There is a man who is deaf and cannot speak well. He himself does not come to Jesus and seek out healing and we don’t know if he even knew anything about Jesus at all. We can imagine that it would be unlikely that he would know anything because he could not hear. But his friends knew of Jesus’ and brought this man to be healed. Jesus takes the man away from the commotion of the crowd—away from all the visual distractions around them.
He puts his fingers in the man’s ears, spits, touches his tongue and says “be opened”. Immediately, he could hear and could speak. Although Jesus told all of them not to talk about it, they were all unable to contain themselves and went around telling everyone about the miracles that he could do.
I think this story is about more than one man who had his hearing and speech restored. I think it is about all of us who fail to hear the Good News that is spoken to us all the time by God—the good news that we are created by a God who loves us no matter what. Sometimes, it is our friends who bring us to a place where we can hear this again. Jesus comes to us—face to face—and opens our ears to hear his words. He does not let any impediment get in the way. He also gives us the power to speak, not in the unclear and jumbled words of the world, but in his words of grace to speak to the world.

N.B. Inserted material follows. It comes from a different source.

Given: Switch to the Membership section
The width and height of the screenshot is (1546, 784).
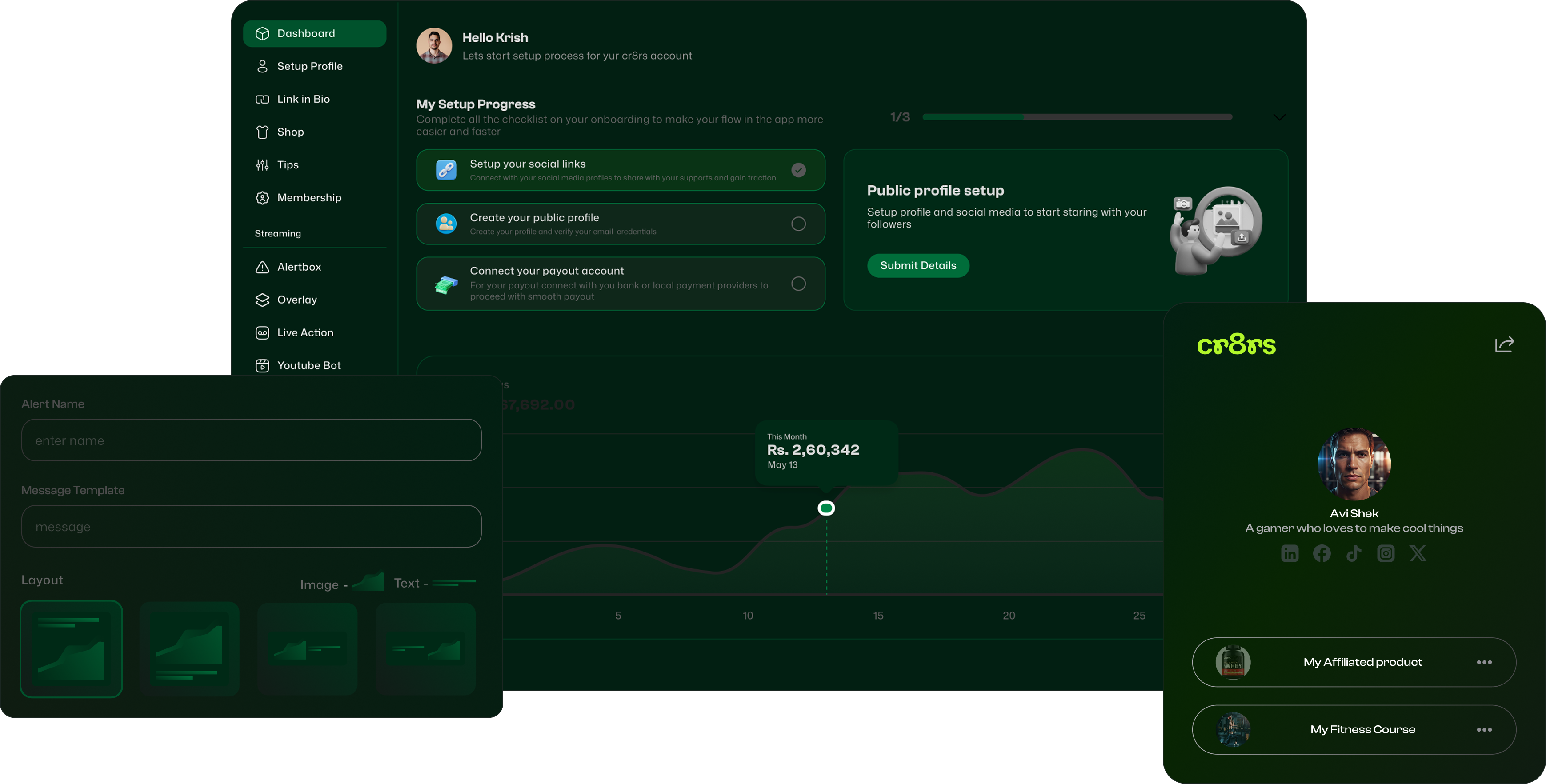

The words most commonly used in the healing stories of Jesus mean so much more than merely without disease or flaw. In fact, they mean wholeness, completeness, wellness and harmony. It is very much like the Hebrew word Shalom—which means more than peace but the peace that passes all understanding – the peace of wholeness, wellness completeness that cannot be given by any doctor or therapist or pharmacist but is given by God alone. The scriptures are teaching us that Jesus does not merely cure ailments but he makes all things well, complete, whole. We are not merely hearing stories of a man who healed in the same way that modern medicine heals. Rather we are hearing of the ways in which God makes life whole and complete for us.
Whenever I read or hear one of the healing stories of Jesus or one of the places in the bible where it says that God will make the blind to see and the deaf to hear I remember one particular hymn from my childhood. We are singing some BEAUTIFUL hymns today—all of which illustrate God’s healing power for our lives and our world in Jesus Christ. This one hymn, though, is pretty old and it is not in either the green book nor the blue book. But, some of you might recognize it:
Come ye disconsolate
Where ere ye languish
Come to the mercy seat
Fervently kneel
Here bring your wounded hearts
Here tell your anguish
Earth has no sorrow
That heaven cannot heal
Joy of the desolate
Light of the straying
Hope of the penitent
Fadeless and pure
Here speaks the comforter
Tenderly saying
Earth has no sorrow
That heaven cannot cure
Here see the bread of life
See waters flowing
Forth from the throne of God
Pure from above
Come to the feast of love
Come ever knowing
Earth has no sorrow
But heaven can remove
In thinking about this hymn, I realized something. I don’t need to find a way to get us to Jesus—he and all the power of God’s healing comes to us right here in the real bread of life on the altar today. There in the baptismal font with living waters flowing forth. Jesus comes to us and gives us his healing, his wholeness, his shalom, his wellness that surpasses any that the world gives.
Come to the God who has come to us—bring your wounded and desolate hearts. Come to the feast of love—the feast of the one who makes the deaf to hear, the blind to see, the mute to speak. Hear the comforter, the healer of our every ill, say: there is no sorrow, no illness, no brokenness on earth that I cannot heal. For I make all things well.